**TASK ITEM**
Since pictures are not wanted, repeat only the text of the records, word for word.
*** Block opens ***
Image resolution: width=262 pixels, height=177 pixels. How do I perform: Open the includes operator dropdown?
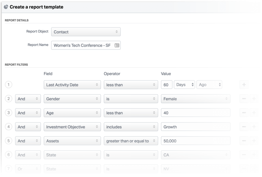131,127
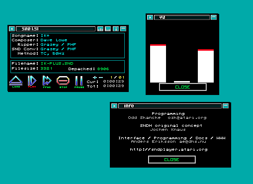Screen dimensions: 253x184
Task: Show the info window via i icon
Action: (116, 29)
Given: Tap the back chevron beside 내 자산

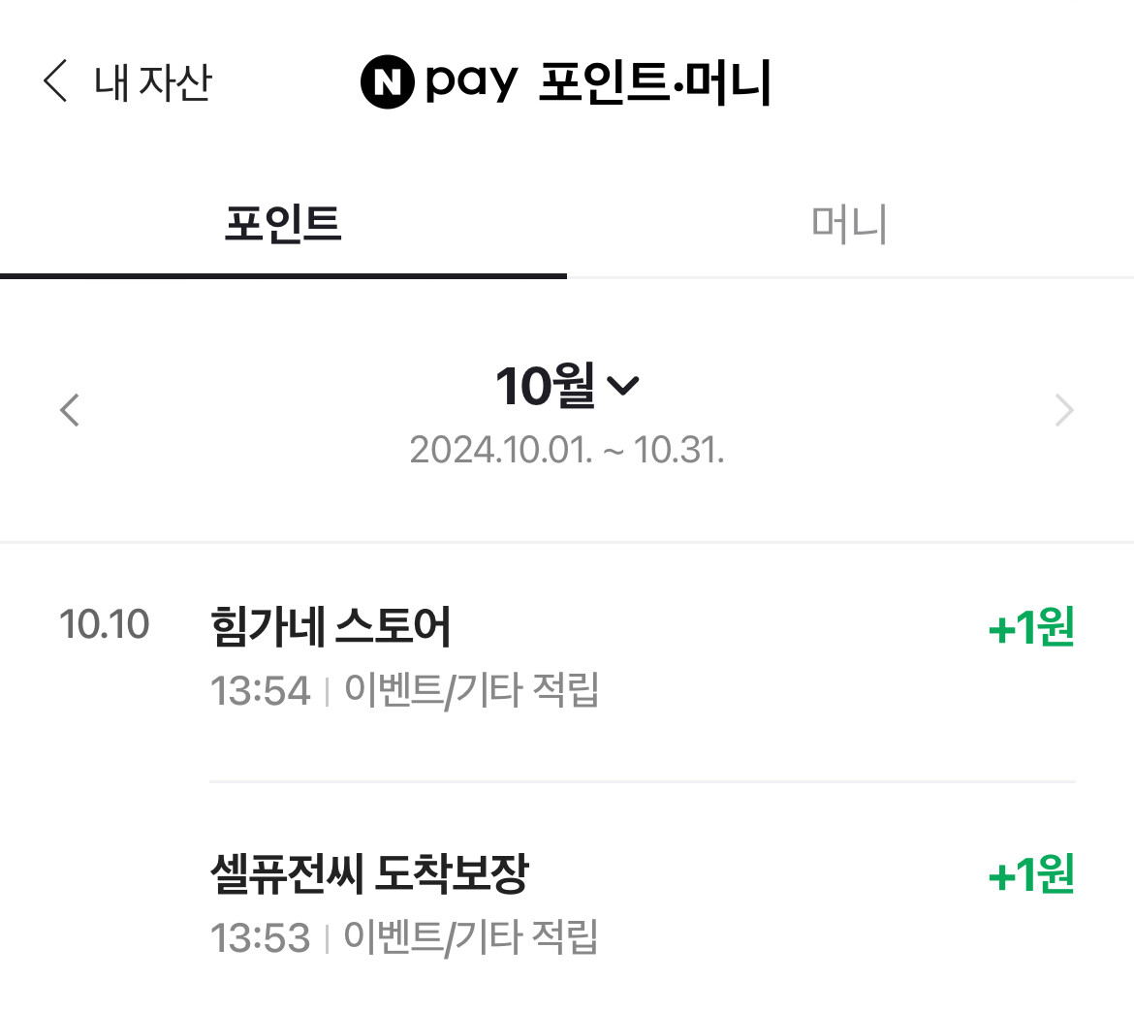Looking at the screenshot, I should click(x=56, y=81).
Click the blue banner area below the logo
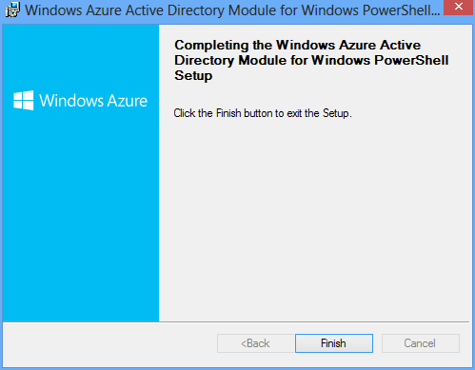This screenshot has width=475, height=370. [x=81, y=216]
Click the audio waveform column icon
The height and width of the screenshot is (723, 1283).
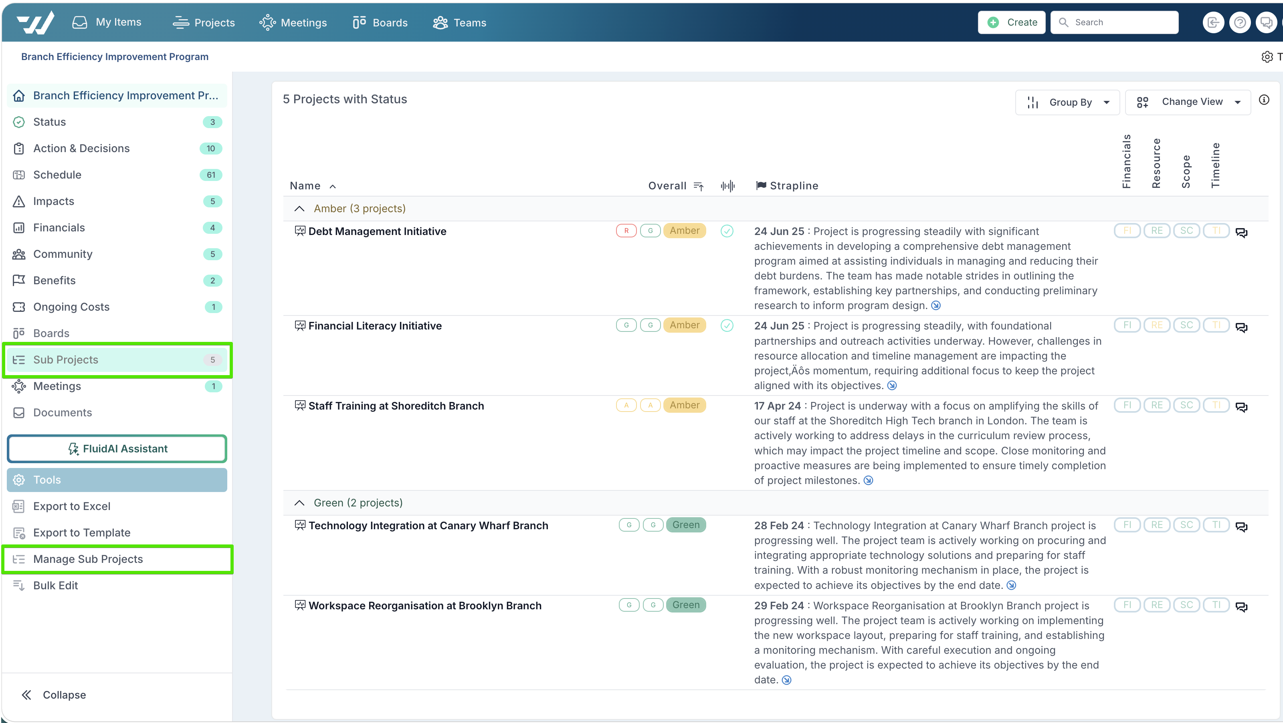728,186
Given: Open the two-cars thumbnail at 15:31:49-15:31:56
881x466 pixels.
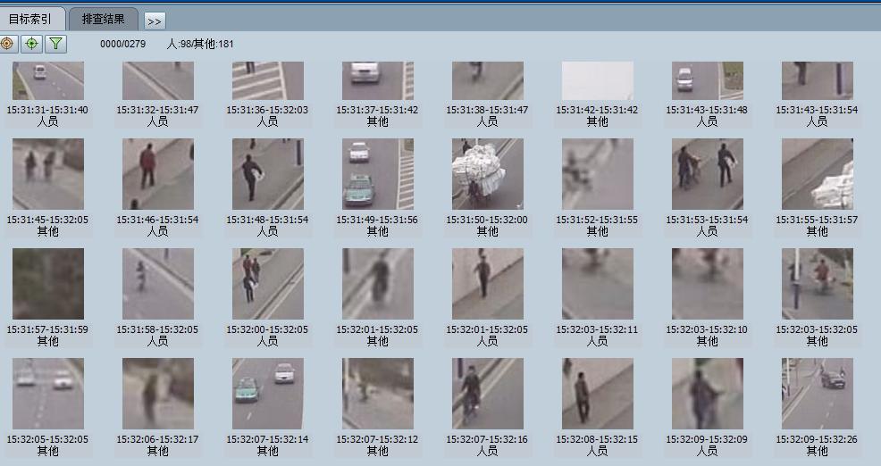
*** Block closes ***
**RESULT**
Image resolution: width=262 pixels, height=177 pixels. How do I perform: Open the includes operator dropdown?
131,127
Screen dimensions: 253x184
Task: Show the info window via i icon
Action: (116, 29)
Given: Tap the back chevron beside 내 자산

Looking at the screenshot, I should click(x=56, y=81).
Click the blue banner area below the logo
This screenshot has width=475, height=370. [x=81, y=216]
Click the audio waveform column icon
The height and width of the screenshot is (723, 1283).
728,186
Given: Open the two-cars thumbnail at 15:31:49-15:31:56
881x466 pixels.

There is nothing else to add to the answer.